GIVEN TEXT:
^^^^^^^^

Skip to main content

Core runtime terms

Run

One invocation of AgentModule.run(...) or an equivalent benchmark execution path that produces a trace directory.

Trajectory

The temporal record of one run: prompts, decisions, tool calls, observations, reductions, and stop conditions across steps.

Observation

The structured data available to the agent after a step. In QitOS this usually includes action results and environment outputs.

Decision

The engine-level semantic output of the agent loop. A decision may contain actions or a final answer.

Action

A normalized tool invocation selected by the agent and executed by the runtime.

Reproducibility terms

Artifact

Any persisted output of a run, especially manifest.json, events.jsonl, steps.jsonl, exported HTML, and benchmark result JSONL.

Replay

Reconstructing and inspecting a previous run from its artifacts with qita replay or the benchmark replay path.

Official run

A run that carries the official QitOS contract: structured specs, standard artifacts, and qita-compatible replay/export behavior.

Benchmark result

A normalized BenchmarkRunResult row with fields such as task_id, benchmark, split, prediction, success, stop_reason, steps, latency_seconds, and run_spec_ref.

^^^^^^^^

INFORMATION SUPPLIED:

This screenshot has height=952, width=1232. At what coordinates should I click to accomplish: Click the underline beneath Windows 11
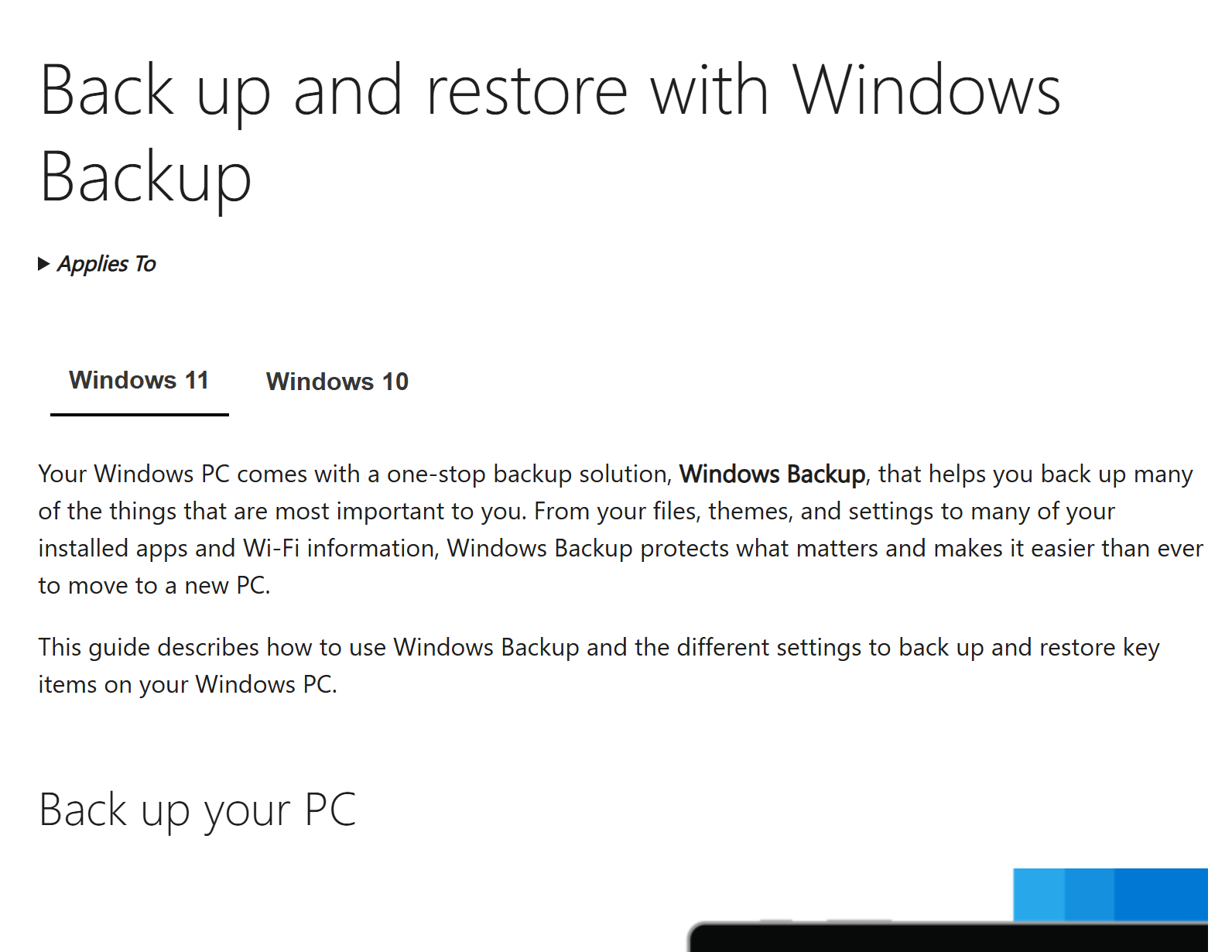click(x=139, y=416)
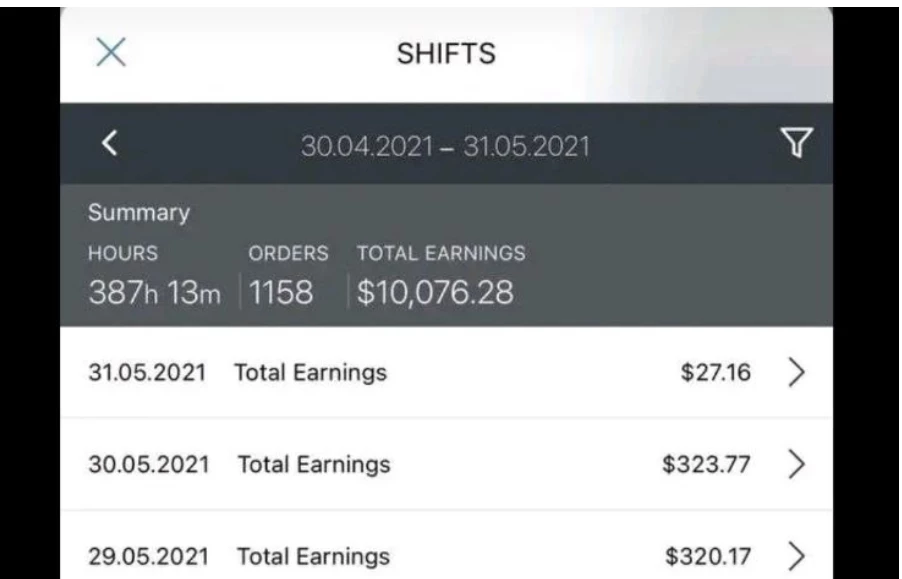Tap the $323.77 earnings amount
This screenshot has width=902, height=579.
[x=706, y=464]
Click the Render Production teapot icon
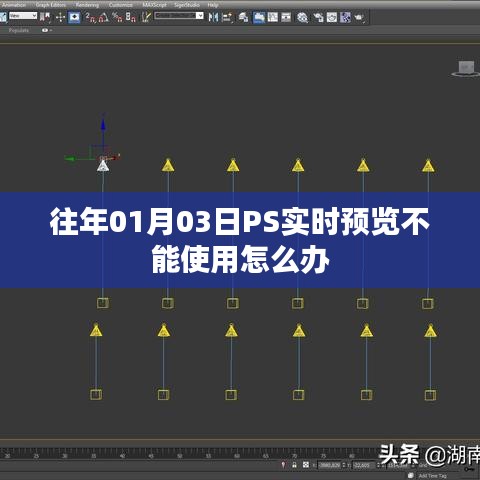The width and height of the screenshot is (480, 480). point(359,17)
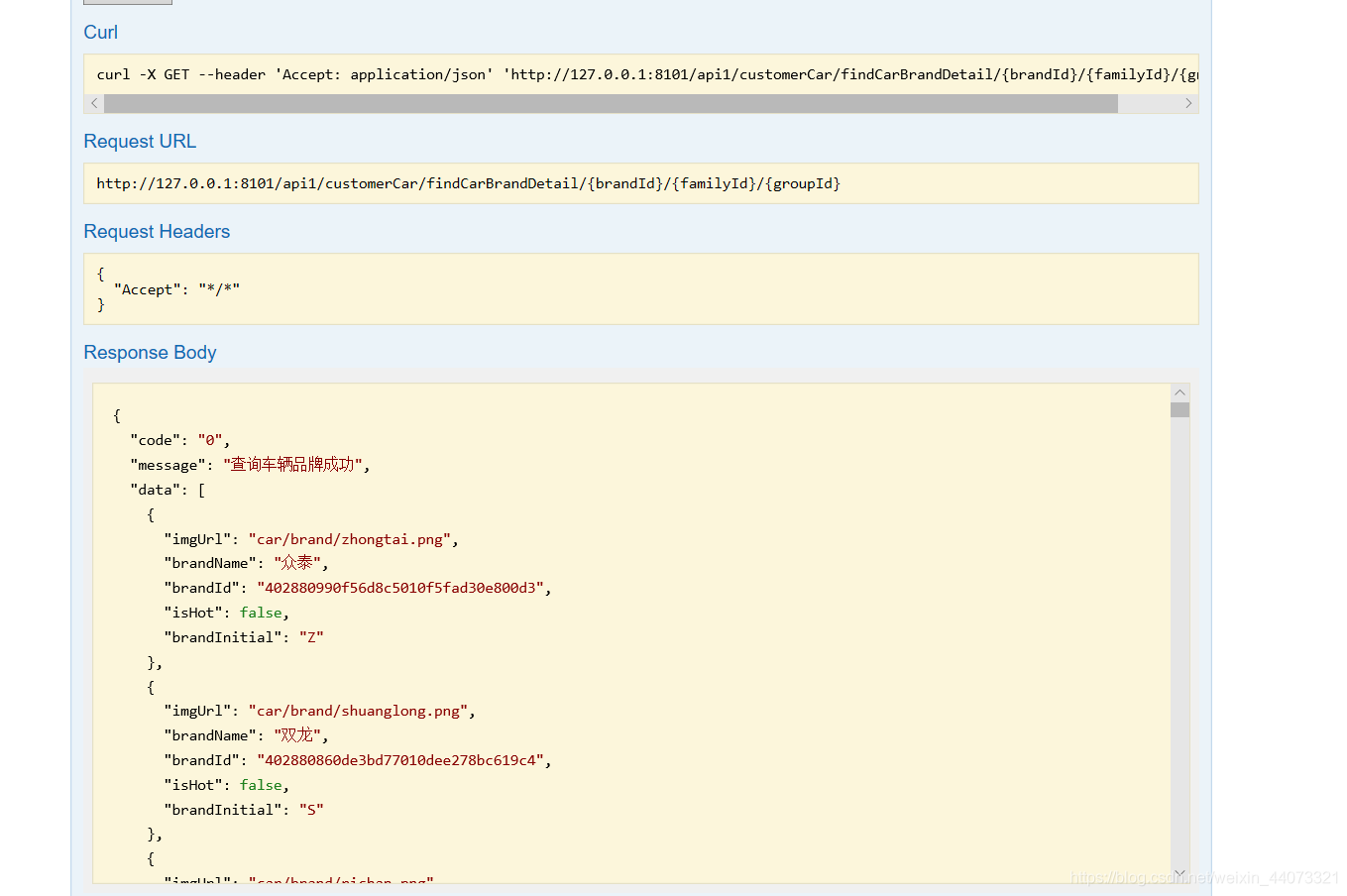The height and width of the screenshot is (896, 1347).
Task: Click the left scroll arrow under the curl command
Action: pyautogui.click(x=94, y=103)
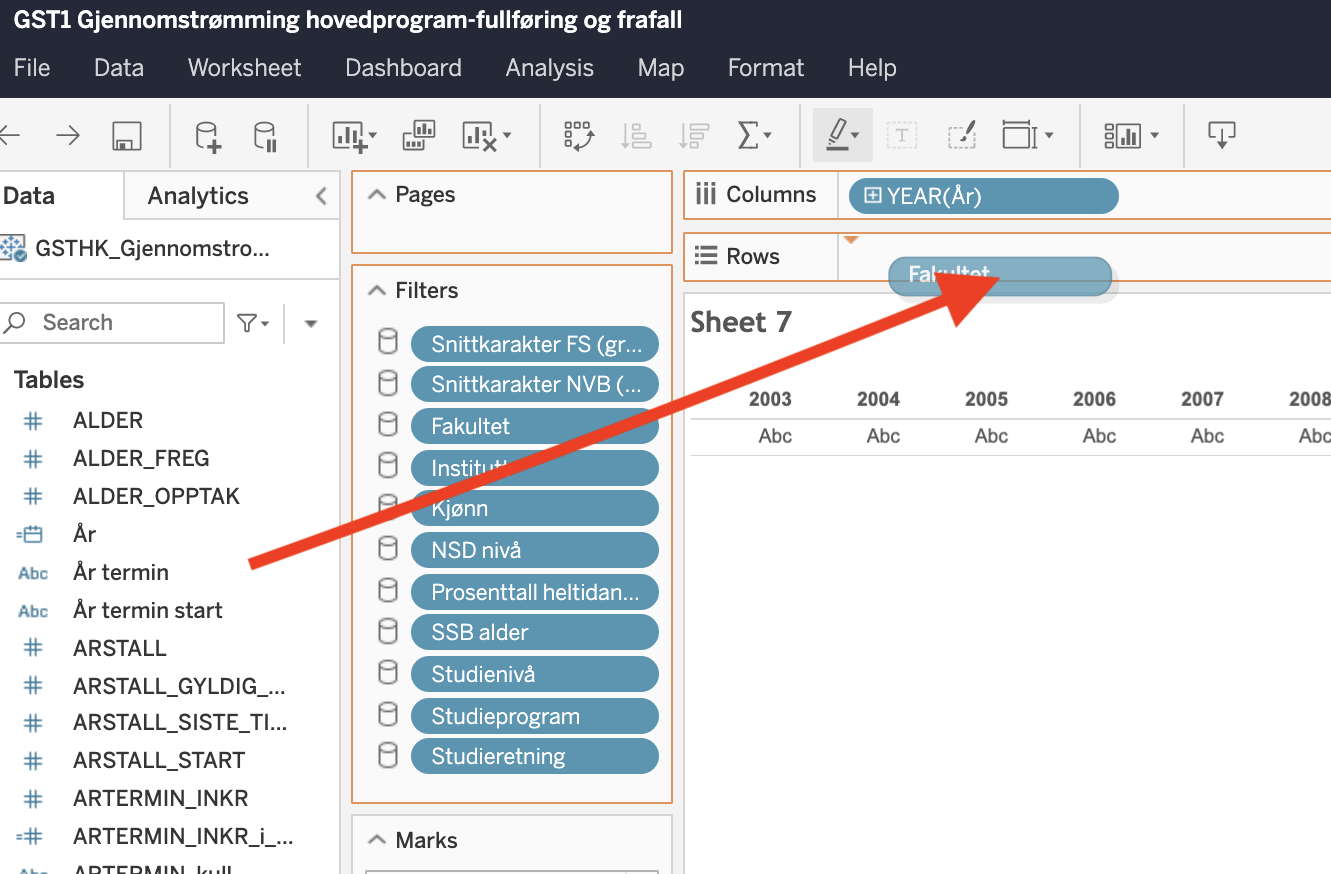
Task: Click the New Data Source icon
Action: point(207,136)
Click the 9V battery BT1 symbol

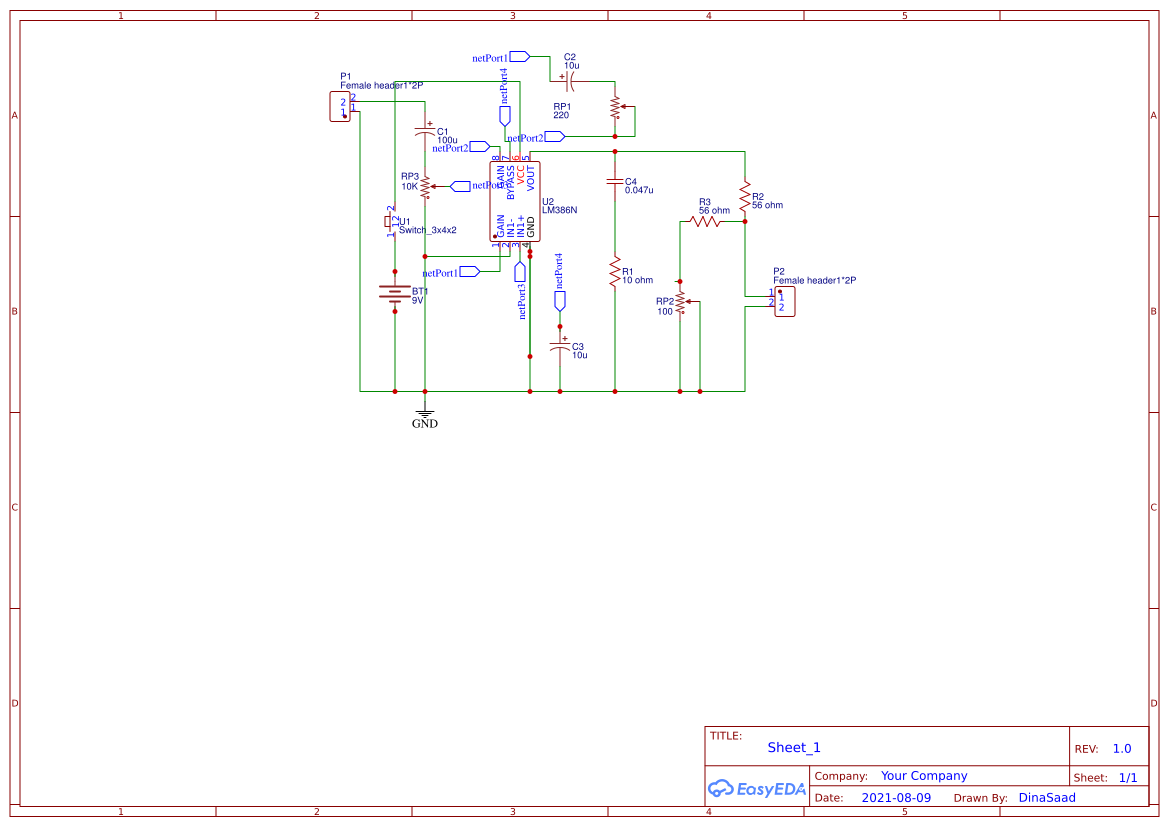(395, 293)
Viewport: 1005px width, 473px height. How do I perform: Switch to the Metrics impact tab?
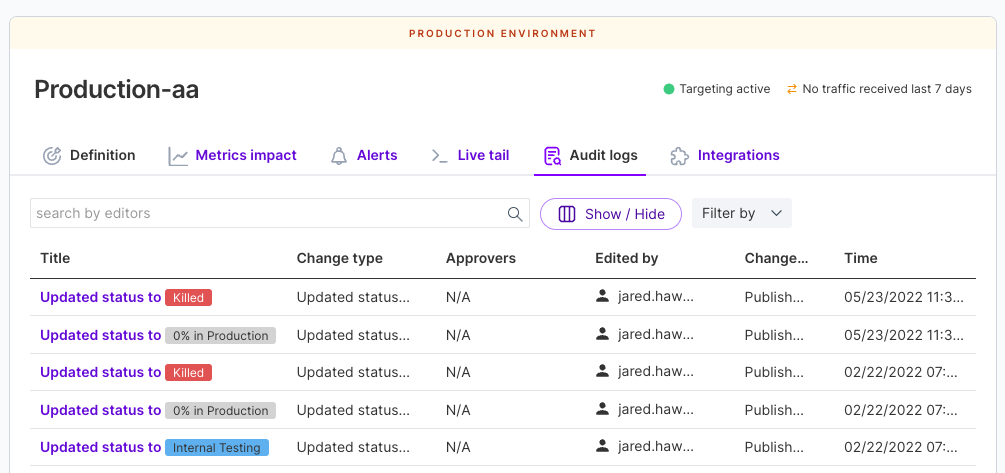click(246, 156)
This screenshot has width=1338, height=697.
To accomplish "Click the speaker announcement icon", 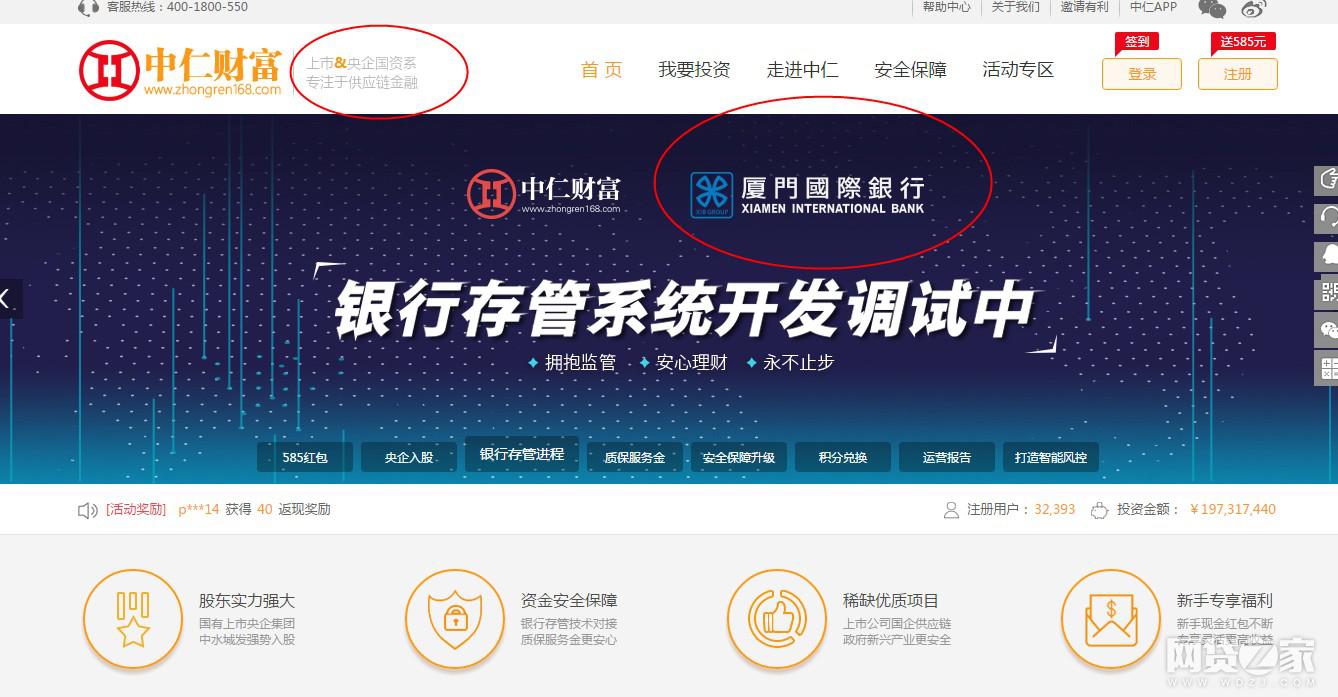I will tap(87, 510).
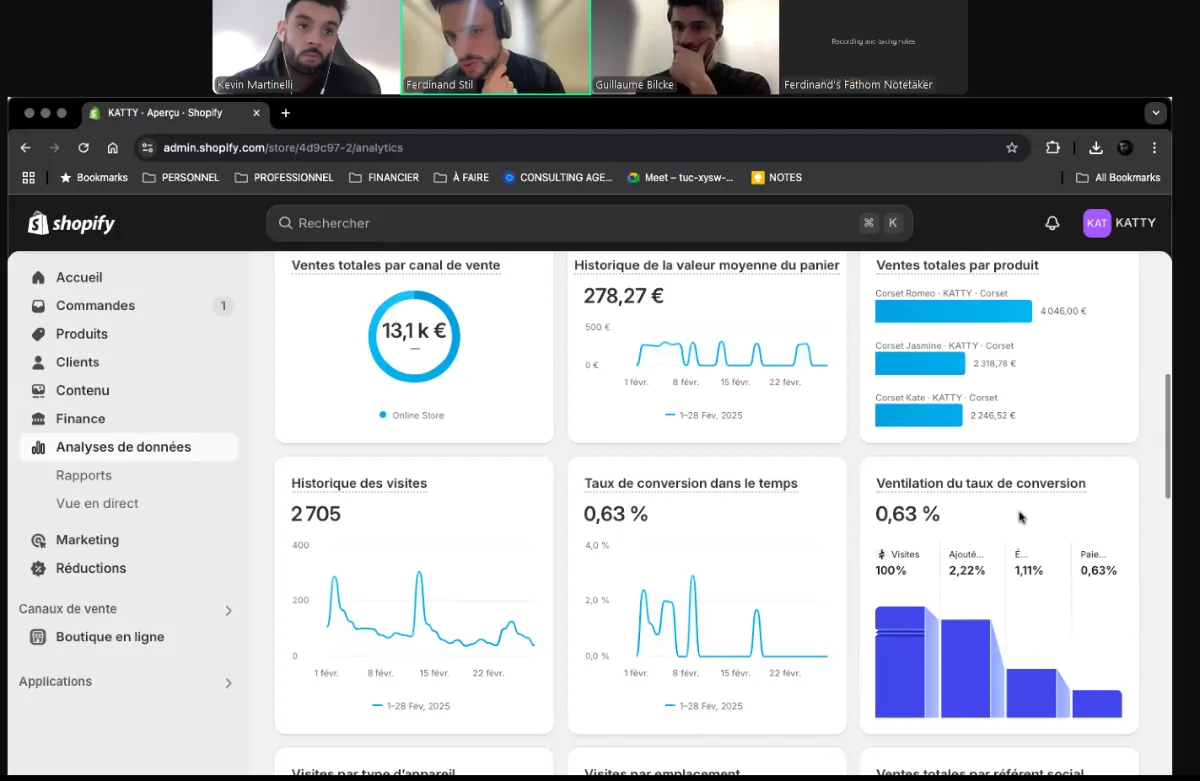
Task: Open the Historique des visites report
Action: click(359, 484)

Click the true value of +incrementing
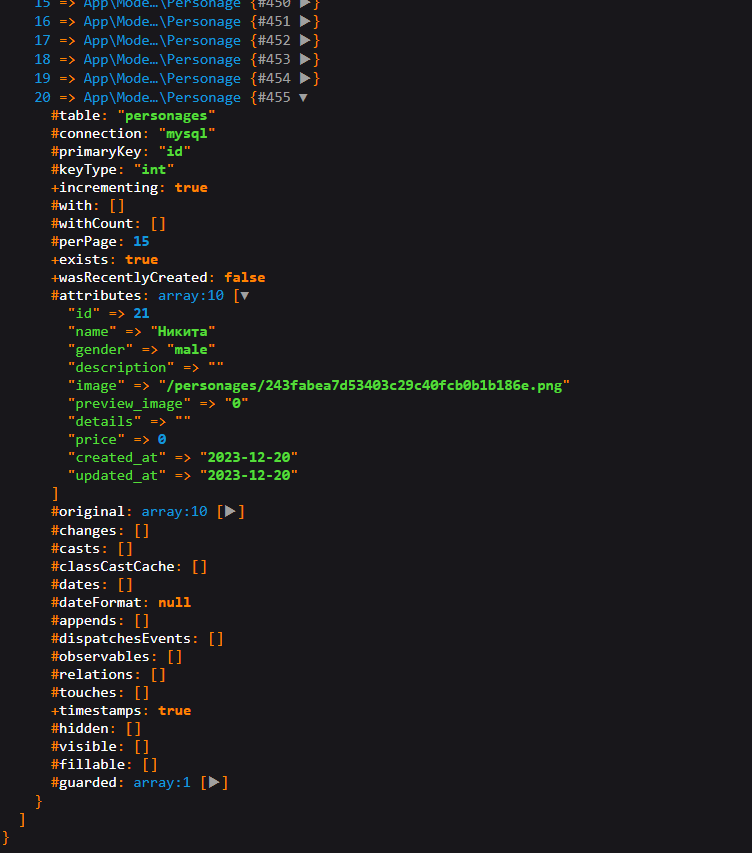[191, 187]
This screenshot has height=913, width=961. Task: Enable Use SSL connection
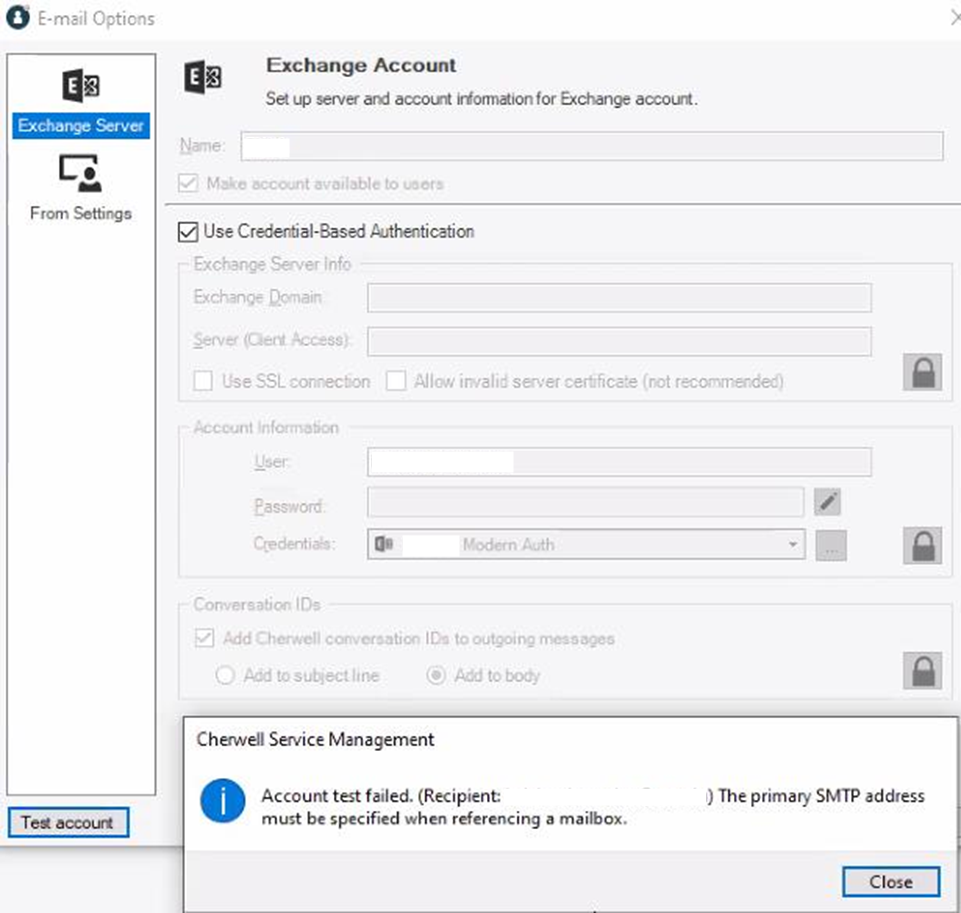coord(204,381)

^^^^^^^^

EXERCISE INSTRUCTIONS:
**1)** According to the QitOS glossary, what may a decision contain?
**2)** Write the next part of the QitOS glossary, picking up after its last entry.
The data has nothing to do with the QitOS glossary.

ANSWERS FOR EACH ITEM:
**1)** Actions or a final answer.

**2)**
Runtime control terms

Tool manifest

The serialized description of the tool surface exposed to the run. It is part of the official-run contract because tool drift changes behavior.

Prompt protocol

The output/input contract expected by the model path, such as ReAct text, JSON, XML, or a model-specific harness.

Parser

The component that converts raw model output into a Decision. The parser must match the prompt protocol.

Context compaction

Any strategy used to shrink accumulated context while keeping a long-running run operational. QitOS records compaction telemetry in the trace.

Inspection terms

qita board

The run index and comparison surface for multiple traces.

qita replay

The single-run temporal playback view.

qita diff

The summary-level comparison view for two runs, focused on stop reason, result, step/event counts, parser diagnostics, config differences, and token/latency/cost summaries.